Source records
** START **

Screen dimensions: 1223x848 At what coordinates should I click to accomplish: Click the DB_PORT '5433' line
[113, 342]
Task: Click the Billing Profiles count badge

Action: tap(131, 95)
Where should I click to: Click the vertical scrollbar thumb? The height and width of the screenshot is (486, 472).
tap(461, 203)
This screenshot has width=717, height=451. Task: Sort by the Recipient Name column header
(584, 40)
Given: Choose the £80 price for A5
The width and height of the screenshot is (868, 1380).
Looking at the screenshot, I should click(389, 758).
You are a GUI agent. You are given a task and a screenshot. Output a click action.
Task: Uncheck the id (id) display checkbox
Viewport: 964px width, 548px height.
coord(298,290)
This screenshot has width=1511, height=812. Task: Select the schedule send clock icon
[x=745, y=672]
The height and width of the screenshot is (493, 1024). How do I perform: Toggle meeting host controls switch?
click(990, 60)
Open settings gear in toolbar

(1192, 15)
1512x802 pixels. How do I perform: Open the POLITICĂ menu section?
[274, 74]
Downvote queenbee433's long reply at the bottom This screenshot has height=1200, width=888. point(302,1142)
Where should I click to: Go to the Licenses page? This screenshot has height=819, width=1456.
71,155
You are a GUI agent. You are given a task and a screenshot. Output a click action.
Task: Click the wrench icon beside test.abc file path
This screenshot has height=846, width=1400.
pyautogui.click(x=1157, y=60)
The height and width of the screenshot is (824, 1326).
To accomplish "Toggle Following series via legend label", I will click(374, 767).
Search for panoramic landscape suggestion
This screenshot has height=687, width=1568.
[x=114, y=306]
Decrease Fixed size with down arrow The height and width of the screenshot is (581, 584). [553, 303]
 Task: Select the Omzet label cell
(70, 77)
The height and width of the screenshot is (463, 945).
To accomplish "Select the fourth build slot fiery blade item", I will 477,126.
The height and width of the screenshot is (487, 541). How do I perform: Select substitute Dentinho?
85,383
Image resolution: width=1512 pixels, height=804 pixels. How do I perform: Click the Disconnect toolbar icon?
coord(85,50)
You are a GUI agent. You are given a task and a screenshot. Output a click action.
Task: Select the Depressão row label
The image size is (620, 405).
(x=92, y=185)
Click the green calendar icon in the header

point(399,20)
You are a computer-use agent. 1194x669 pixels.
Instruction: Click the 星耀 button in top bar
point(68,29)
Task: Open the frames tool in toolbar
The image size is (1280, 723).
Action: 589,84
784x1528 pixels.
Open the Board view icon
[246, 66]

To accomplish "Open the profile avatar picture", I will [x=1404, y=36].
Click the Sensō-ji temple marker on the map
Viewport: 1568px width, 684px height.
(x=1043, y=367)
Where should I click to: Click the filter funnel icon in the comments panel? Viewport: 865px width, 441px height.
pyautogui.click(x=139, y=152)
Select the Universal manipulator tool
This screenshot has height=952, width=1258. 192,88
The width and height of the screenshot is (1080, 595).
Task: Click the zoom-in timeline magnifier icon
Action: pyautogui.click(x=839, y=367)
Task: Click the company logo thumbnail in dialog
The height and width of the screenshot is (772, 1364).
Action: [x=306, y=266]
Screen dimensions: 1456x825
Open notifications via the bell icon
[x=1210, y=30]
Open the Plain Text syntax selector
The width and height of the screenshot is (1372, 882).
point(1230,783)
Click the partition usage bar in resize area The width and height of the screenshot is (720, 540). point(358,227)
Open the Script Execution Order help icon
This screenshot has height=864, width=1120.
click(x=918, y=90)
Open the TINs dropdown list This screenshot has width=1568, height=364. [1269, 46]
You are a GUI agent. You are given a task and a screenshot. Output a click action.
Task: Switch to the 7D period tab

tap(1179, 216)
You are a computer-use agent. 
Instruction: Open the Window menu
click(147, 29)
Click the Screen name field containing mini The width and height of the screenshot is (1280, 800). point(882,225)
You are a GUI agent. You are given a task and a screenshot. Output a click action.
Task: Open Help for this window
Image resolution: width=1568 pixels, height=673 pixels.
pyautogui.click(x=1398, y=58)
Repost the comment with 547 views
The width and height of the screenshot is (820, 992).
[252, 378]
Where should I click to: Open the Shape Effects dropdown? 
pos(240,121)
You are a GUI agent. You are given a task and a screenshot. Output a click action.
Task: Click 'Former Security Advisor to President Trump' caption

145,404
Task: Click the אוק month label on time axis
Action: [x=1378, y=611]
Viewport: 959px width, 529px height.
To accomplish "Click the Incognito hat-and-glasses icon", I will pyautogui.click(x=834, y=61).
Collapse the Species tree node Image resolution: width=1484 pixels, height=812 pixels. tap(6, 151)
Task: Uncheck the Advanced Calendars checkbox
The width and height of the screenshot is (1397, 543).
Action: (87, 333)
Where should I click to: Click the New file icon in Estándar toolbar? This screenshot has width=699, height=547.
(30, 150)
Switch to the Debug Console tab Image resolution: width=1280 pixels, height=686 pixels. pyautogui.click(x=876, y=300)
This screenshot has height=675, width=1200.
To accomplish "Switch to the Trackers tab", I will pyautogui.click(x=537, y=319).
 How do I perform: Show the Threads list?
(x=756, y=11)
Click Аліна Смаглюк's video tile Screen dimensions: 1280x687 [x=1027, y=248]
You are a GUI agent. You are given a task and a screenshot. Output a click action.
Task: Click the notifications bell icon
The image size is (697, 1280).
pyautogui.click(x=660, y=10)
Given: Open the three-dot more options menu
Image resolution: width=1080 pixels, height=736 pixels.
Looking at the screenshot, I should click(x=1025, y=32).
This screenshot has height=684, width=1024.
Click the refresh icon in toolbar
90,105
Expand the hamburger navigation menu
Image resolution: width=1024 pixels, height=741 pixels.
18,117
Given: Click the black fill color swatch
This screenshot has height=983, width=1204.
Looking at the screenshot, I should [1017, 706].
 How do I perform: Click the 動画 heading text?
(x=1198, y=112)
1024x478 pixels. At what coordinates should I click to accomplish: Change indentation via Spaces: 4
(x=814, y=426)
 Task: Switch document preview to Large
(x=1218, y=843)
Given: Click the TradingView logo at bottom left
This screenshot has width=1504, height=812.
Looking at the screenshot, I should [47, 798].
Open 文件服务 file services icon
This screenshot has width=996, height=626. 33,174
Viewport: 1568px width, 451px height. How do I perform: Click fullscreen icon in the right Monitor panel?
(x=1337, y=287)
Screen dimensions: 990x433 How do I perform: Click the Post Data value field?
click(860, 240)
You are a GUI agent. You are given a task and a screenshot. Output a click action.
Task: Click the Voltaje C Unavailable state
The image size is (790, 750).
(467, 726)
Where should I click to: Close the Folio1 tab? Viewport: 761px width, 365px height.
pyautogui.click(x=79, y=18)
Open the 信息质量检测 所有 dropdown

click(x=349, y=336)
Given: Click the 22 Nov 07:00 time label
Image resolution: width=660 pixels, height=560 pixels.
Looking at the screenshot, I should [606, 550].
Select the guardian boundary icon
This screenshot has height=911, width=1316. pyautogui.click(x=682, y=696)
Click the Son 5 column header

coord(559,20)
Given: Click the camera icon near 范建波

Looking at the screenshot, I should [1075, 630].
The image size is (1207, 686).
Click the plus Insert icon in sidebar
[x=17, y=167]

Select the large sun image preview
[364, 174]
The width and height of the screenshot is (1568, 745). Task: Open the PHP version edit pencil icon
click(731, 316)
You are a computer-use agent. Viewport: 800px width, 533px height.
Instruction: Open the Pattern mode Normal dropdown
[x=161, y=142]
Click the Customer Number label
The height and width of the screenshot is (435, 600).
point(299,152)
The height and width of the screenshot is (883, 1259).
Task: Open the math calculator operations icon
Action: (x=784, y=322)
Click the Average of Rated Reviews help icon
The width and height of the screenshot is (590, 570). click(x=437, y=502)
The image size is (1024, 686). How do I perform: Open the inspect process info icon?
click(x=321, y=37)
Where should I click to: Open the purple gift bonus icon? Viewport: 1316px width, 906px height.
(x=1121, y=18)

** END **

_Instructions for the task_: Reproduce verbatim the rows starting at the beginning of the source records and ending with the line that contains "Downvote queenbee433's long", including both of those lines.

_In response_:
Screen dimensions: 1223x848 At what coordinates should I click to accomplish: Click the DB_PORT '5433' line
[113, 342]
Task: Click the Billing Profiles count badge

Action: tap(131, 95)
Where should I click to: Click the vertical scrollbar thumb? The height and width of the screenshot is (486, 472).
tap(461, 203)
This screenshot has width=717, height=451. Task: Sort by the Recipient Name column header
(584, 40)
Given: Choose the £80 price for A5
The width and height of the screenshot is (868, 1380).
Looking at the screenshot, I should click(389, 758).
You are a GUI agent. You are given a task and a screenshot. Output a click action.
Task: Uncheck the id (id) display checkbox
Viewport: 964px width, 548px height.
coord(298,290)
This screenshot has width=1511, height=812. Task: Select the schedule send clock icon
[x=745, y=672]
The height and width of the screenshot is (493, 1024). How do I perform: Toggle meeting host controls switch?
click(990, 60)
Open settings gear in toolbar

(1192, 15)
1512x802 pixels. How do I perform: Open the POLITICĂ menu section?
[274, 74]
Downvote queenbee433's long reply at the bottom This screenshot has height=1200, width=888. point(302,1142)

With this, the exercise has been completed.